WORK REQUIRED »
With every mark kept, transcribe all of the records.

DATA TO PROCESS »
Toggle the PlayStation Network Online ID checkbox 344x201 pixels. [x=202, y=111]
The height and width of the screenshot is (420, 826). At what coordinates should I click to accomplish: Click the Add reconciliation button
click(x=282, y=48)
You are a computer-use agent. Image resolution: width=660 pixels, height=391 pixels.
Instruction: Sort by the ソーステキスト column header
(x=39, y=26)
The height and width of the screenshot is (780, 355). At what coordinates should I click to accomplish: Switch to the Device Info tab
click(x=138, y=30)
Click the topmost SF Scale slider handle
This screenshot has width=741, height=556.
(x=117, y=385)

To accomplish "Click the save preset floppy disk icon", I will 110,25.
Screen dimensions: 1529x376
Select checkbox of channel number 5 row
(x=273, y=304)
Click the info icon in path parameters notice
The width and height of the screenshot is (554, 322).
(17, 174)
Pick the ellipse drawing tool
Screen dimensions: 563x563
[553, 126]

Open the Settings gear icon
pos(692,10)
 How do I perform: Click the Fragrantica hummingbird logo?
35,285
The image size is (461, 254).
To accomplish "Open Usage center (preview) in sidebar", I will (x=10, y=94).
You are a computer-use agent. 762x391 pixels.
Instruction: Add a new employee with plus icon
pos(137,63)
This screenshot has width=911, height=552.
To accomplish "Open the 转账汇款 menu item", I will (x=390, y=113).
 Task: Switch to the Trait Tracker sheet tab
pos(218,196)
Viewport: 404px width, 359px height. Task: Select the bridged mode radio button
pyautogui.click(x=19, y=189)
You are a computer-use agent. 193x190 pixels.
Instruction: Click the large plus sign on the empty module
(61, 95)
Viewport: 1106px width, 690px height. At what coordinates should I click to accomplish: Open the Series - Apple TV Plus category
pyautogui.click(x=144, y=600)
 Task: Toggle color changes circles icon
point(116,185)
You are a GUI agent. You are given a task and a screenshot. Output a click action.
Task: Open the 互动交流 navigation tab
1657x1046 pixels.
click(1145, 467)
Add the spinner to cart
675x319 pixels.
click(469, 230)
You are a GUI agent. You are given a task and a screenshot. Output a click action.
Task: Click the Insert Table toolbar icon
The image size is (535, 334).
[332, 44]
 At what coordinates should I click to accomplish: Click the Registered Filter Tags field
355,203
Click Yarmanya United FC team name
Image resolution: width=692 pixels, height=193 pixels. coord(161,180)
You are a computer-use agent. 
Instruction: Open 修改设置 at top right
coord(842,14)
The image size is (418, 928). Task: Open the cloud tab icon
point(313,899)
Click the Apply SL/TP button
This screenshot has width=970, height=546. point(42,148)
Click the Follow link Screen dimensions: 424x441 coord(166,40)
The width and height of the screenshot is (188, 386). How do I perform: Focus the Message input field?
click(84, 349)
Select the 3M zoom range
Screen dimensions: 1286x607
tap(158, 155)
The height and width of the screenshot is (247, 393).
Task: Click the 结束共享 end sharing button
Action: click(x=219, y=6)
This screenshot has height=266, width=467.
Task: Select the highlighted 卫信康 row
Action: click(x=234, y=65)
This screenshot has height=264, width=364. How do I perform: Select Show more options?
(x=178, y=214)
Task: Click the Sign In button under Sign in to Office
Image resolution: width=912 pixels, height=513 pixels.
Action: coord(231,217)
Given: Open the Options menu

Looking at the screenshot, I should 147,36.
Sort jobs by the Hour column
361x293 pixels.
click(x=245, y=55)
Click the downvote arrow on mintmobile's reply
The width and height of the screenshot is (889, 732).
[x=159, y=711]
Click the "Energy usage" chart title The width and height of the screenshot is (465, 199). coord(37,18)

EXPECTED ANSWER »
Toggle the PlayStation Network Online ID checkbox 344x201 pixels. [x=202, y=111]
The height and width of the screenshot is (420, 826). At what coordinates should I click to accomplish: Click the Add reconciliation button
click(x=282, y=48)
You are a computer-use agent. Image resolution: width=660 pixels, height=391 pixels.
Instruction: Sort by the ソーステキスト column header
(x=39, y=26)
The height and width of the screenshot is (780, 355). At what coordinates should I click to accomplish: Switch to the Device Info tab
click(x=138, y=30)
Click the topmost SF Scale slider handle
This screenshot has width=741, height=556.
(x=117, y=385)

To accomplish "Click the save preset floppy disk icon", I will 110,25.
Screen dimensions: 1529x376
Select checkbox of channel number 5 row
(x=273, y=304)
Click the info icon in path parameters notice
The width and height of the screenshot is (554, 322).
(17, 174)
Pick the ellipse drawing tool
Screen dimensions: 563x563
[553, 126]

Open the Settings gear icon
pos(692,10)
 How do I perform: Click the Fragrantica hummingbird logo?
35,285
The image size is (461, 254).
To accomplish "Open Usage center (preview) in sidebar", I will (x=10, y=94).
You are a computer-use agent. 762x391 pixels.
Instruction: Add a new employee with plus icon
pos(137,63)
This screenshot has width=911, height=552.
To accomplish "Open the 转账汇款 menu item", I will (x=390, y=113).
 Task: Switch to the Trait Tracker sheet tab
pos(218,196)
Viewport: 404px width, 359px height. Task: Select the bridged mode radio button
pyautogui.click(x=19, y=189)
You are a computer-use agent. 193x190 pixels.
Instruction: Click the large plus sign on the empty module
(61, 95)
Viewport: 1106px width, 690px height. At what coordinates should I click to accomplish: Open the Series - Apple TV Plus category
pyautogui.click(x=144, y=600)
 Task: Toggle color changes circles icon
point(116,185)
You are a GUI agent. You are given a task and a screenshot. Output a click action.
Task: Open the 互动交流 navigation tab
1657x1046 pixels.
click(1145, 467)
Add the spinner to cart
675x319 pixels.
click(469, 230)
You are a GUI agent. You are given a task and a screenshot. Output a click action.
Task: Click the Insert Table toolbar icon
The image size is (535, 334).
[332, 44]
 At what coordinates should I click to accomplish: Click the Registered Filter Tags field
355,203
Click Yarmanya United FC team name
Image resolution: width=692 pixels, height=193 pixels. coord(161,180)
You are a computer-use agent. 
Instruction: Open 修改设置 at top right
coord(842,14)
The image size is (418, 928). Task: Open the cloud tab icon
point(313,899)
Click the Apply SL/TP button
This screenshot has width=970, height=546. point(42,148)
Click the Follow link Screen dimensions: 424x441 coord(166,40)
The width and height of the screenshot is (188, 386). How do I perform: Focus the Message input field?
click(84, 349)
Select the 3M zoom range
Screen dimensions: 1286x607
tap(158, 155)
The height and width of the screenshot is (247, 393).
Task: Click the 结束共享 end sharing button
Action: click(x=219, y=6)
This screenshot has height=266, width=467.
Task: Select the highlighted 卫信康 row
Action: click(x=234, y=65)
This screenshot has height=264, width=364. How do I perform: Select Show more options?
(x=178, y=214)
Task: Click the Sign In button under Sign in to Office
Image resolution: width=912 pixels, height=513 pixels.
Action: coord(231,217)
Given: Open the Options menu

Looking at the screenshot, I should 147,36.
Sort jobs by the Hour column
361x293 pixels.
click(x=245, y=55)
Click the downvote arrow on mintmobile's reply
The width and height of the screenshot is (889, 732).
[x=159, y=711]
Click the "Energy usage" chart title The width and height of the screenshot is (465, 199). coord(37,18)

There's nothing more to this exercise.